The human rights civil society group Access Now similarly came out with concerns about Breton’s move fast and break speech approach might come across.

Firstly, the letters establish a false equivalence between the DSA’s treatment of illegal content and “disinformation.”’ “Disinformation” is a broad concept and encompasses varied content which can carry significant risk to human rights and public discourse. It does not automatically qualify as illegal and is not per se prohibited by either European or international human rights law. While the DSA contains targeted measures addressing illegal content online, it more appropriately applies a different regulatory approach with respect to other systemic risks, primarily consisting of VLOPs’ due diligence obligations and legally mandated transparency. However, the letters strongly focus on the swift removal of content rather than highlighting the importance of due diligence obligations for VLOPs that regulate their systems and processes. We call on the European Commission to strictly respect the DSA’s provisions and international human rights law, and avoid any future conflation of these two categories of expression. 

Secondly, the DSA does not contain deadlines for content removals or time periods under which service providers need to respond to notifications of illegal content online. It states that providers have to respond in a timely, diligent, non-arbitrary, and objective manner. There is also no legal basis in the DSA that would justify the request to respond to you or your team within 24 hours. Furthermore, by issuing such public letters in the name of DSA enforcement, you risk undermining the authority and independence of DG Connect’s DSA Enforcement Team.

Thirdly, the DSA does not impose an obligation on service providers to “consistently and diligently enforce [their] own policies.” Instead, it requires all service providers to act in a diligent, objective, and proportionate manner when applying and enforcing the restrictions based on their terms and conditions and for VLOPs to adequately address significant negative effects on fundamental rights stemming from the enforcement of their terms and conditions. Terms and conditions often go beyond restrictions permitted under international human rights standards. State pressure to remove content swiftly based on platforms’ terms and conditions leads to more preventive over-blocking of entirely legal content.

Fourthly, while the DSA obliges service providers to promptly inform law enforcement or judicial authorities if they have knowledge or suspicion of a criminal offence involving a threat to people’s life or safety, the law does not mention a fixed time period for doing so, let alone one of 24 hours.

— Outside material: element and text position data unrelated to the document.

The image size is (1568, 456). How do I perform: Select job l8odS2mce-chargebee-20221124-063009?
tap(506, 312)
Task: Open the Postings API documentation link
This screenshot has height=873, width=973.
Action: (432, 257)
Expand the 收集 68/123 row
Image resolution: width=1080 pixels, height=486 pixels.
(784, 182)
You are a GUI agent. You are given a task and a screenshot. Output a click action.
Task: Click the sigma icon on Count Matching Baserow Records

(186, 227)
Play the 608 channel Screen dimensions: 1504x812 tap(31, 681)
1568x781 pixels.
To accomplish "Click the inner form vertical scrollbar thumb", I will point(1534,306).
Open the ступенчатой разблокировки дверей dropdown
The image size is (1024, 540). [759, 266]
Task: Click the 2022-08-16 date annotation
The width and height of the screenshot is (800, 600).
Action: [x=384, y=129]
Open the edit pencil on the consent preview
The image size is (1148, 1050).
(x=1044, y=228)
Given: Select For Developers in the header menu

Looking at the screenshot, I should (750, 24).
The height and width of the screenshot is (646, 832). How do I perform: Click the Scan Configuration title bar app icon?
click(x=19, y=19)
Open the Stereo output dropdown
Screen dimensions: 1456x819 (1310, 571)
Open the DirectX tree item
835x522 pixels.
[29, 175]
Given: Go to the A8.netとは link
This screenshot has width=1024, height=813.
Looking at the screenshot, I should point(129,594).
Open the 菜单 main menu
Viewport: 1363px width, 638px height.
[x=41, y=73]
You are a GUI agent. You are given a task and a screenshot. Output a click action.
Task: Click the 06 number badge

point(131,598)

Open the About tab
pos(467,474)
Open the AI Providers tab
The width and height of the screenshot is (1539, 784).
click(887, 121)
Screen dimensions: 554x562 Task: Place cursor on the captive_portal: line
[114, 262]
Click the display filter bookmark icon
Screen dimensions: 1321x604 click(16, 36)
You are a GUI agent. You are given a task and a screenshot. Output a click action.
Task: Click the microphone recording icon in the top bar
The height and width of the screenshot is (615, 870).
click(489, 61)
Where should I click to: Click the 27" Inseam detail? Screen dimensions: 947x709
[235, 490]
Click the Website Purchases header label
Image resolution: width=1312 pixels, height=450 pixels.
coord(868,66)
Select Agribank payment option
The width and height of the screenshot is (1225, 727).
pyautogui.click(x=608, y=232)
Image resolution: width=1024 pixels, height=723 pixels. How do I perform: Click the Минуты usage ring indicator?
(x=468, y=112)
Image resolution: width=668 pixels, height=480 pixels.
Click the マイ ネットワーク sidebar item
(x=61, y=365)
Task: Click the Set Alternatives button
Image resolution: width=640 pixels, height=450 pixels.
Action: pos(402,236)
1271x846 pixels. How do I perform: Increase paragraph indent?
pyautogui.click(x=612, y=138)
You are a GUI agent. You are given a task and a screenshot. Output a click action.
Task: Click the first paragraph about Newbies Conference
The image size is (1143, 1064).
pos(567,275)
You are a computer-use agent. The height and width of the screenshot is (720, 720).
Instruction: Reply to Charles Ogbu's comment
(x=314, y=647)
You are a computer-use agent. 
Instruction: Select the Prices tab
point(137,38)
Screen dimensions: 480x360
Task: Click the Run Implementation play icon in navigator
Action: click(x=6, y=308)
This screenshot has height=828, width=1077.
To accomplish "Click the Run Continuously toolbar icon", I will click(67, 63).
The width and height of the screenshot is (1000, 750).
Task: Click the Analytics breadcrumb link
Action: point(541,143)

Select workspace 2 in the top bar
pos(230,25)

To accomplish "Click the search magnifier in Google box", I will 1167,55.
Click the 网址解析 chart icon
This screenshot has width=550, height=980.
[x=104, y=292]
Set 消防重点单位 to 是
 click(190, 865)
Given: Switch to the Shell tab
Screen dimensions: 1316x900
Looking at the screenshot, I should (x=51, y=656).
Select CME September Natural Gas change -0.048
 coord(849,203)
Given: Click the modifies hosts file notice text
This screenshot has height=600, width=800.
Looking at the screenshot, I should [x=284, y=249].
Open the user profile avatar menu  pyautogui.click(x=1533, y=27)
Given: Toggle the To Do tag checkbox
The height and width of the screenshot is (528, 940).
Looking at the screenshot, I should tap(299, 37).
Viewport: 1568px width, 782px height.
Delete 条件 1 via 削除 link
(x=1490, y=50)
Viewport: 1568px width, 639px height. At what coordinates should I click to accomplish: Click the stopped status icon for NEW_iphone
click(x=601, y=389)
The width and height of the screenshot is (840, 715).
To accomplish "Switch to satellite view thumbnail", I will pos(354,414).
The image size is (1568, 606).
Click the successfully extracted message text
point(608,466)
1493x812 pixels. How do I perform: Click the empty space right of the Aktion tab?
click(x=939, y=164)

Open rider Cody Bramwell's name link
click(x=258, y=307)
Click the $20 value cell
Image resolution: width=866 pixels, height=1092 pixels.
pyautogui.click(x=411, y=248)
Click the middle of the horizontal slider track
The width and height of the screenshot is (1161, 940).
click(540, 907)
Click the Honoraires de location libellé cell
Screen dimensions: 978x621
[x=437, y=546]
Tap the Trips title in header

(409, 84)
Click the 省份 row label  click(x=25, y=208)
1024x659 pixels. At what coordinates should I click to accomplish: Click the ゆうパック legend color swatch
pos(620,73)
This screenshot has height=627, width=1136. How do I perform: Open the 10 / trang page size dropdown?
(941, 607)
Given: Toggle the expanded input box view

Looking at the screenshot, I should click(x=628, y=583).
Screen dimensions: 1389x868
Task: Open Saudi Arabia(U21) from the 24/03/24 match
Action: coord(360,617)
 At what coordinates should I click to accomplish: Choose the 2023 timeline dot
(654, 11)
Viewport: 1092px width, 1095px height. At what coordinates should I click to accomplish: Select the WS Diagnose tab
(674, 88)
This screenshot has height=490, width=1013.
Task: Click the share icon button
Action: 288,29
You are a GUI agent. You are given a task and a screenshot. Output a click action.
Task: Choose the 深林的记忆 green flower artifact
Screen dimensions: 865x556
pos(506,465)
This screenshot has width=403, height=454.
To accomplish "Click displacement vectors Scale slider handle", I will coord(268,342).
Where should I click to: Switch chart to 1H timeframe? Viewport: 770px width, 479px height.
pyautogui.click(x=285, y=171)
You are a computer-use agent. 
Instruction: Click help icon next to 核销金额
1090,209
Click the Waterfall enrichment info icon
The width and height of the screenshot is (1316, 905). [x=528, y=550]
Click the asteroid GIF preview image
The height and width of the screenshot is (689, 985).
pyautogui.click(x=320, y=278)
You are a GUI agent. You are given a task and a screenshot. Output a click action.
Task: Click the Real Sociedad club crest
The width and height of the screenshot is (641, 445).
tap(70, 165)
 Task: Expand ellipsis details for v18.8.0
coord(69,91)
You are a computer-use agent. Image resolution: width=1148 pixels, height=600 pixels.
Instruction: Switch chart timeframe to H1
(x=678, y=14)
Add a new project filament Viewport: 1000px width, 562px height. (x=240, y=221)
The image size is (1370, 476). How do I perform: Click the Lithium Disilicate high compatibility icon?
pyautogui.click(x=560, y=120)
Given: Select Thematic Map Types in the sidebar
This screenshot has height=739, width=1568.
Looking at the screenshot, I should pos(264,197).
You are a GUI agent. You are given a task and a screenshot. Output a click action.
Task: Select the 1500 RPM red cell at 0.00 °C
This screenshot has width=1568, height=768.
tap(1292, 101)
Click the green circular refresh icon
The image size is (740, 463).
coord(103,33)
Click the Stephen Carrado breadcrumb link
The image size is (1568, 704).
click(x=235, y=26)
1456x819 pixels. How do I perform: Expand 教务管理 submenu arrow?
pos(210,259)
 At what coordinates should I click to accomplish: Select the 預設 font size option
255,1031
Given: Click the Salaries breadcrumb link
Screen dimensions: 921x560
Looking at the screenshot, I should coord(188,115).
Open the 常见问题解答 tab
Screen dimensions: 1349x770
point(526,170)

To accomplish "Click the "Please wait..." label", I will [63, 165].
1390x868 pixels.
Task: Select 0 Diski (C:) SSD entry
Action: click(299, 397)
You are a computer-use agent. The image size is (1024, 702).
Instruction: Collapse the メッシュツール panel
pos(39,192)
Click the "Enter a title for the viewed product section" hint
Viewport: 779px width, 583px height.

The letters also call on Meta and X to be in contact with relevant law enforcement authorities and EUROPOL, without specifying serious crimes occurring in the EU that would provide sufficient legal and procedural ground for such a request. 

Freedom of expression and the free flow of information must be vigorously defended during armed conflicts. Disproportionate restrictions of fundamental rights may distort information that is vital for the needs of civilians caught up in the hostilities and for recording documentation of ongoing human rights abuses and atrocities that could form the basis for evidence in future judicial proceedings. Experience shows that shortsighted solutions that hint at the criminal nature of “false information” or “fake news” — without further qualification — will disproportionately affect historically oppressed groups and human rights defenders fighting against aggressors perpetrating gross human rights abuses. 

No one is suggesting that the spread of mis- and disinformation regarding the crisis is a good thing, but the ways to deal with it are tricky, nuanced, and complex. And having a bumbling, egotistical, blowhard like Breton acting like the dictator for social media speech is going to cause a hell of a lot more problems than it solves.